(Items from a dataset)
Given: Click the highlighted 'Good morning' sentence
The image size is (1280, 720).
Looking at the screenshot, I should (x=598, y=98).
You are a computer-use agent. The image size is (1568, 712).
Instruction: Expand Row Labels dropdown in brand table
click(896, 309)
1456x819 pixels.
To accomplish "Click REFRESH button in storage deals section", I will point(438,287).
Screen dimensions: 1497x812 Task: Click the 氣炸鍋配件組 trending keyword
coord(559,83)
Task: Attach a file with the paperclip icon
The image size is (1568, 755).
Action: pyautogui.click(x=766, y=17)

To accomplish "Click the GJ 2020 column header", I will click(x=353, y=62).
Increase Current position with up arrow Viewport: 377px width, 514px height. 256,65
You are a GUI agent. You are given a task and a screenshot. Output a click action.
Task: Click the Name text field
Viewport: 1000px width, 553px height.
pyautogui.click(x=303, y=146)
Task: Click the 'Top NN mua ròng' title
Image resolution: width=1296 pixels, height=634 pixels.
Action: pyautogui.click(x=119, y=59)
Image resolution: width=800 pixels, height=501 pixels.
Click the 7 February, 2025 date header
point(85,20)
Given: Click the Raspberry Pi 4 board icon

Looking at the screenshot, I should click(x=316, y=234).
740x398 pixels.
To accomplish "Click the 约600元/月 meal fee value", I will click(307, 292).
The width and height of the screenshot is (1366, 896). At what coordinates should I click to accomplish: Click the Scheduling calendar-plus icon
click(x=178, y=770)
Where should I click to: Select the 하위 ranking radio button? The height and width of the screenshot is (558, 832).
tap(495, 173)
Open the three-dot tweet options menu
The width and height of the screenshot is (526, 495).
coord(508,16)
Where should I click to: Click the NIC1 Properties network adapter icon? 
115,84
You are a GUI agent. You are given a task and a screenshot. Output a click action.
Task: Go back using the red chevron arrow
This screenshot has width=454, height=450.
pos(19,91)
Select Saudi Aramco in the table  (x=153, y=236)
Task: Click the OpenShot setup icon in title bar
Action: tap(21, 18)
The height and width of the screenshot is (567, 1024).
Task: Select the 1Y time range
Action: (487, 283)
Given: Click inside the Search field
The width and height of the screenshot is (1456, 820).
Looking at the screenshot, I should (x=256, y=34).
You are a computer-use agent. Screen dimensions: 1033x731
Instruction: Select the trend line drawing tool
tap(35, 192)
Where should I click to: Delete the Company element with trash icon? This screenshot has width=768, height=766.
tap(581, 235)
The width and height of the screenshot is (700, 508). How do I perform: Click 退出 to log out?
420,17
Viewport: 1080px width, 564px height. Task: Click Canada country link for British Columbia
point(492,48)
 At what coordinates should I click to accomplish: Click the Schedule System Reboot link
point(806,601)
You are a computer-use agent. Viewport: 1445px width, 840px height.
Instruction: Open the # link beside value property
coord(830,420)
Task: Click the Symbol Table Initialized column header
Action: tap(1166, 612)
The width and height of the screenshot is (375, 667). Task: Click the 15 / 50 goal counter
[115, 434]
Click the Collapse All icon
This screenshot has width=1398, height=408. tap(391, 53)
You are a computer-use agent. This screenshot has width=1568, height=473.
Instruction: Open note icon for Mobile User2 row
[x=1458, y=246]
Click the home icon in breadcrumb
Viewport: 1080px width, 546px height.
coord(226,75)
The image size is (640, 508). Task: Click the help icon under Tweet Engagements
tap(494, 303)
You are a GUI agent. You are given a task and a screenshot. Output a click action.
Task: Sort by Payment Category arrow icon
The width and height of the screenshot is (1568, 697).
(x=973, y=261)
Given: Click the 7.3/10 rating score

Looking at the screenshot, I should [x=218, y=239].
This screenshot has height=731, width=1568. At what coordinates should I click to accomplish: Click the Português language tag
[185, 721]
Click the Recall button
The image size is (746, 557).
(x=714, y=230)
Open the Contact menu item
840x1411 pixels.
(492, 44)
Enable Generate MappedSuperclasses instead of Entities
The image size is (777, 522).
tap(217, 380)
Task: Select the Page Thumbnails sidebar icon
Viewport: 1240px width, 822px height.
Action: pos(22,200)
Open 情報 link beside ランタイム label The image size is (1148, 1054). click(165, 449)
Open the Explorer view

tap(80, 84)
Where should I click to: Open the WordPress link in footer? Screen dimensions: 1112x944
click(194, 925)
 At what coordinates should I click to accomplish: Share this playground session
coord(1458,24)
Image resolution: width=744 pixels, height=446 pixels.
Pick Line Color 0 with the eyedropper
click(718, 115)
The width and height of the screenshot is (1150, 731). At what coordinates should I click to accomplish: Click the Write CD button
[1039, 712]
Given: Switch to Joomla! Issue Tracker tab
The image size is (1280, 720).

== Directions ==
Only the lines above from the line containing "This screenshot has width=454, height=450." through the line containing "Given: Click inside the Search field" should be retyped, exactly and with both ends included.

== Exercise output ==
This screenshot has width=454, height=450.
pos(19,91)
Select Saudi Aramco in the table  (x=153, y=236)
Task: Click the OpenShot setup icon in title bar
Action: tap(21, 18)
The height and width of the screenshot is (567, 1024).
Task: Select the 1Y time range
Action: (487, 283)
Given: Click inside the Search field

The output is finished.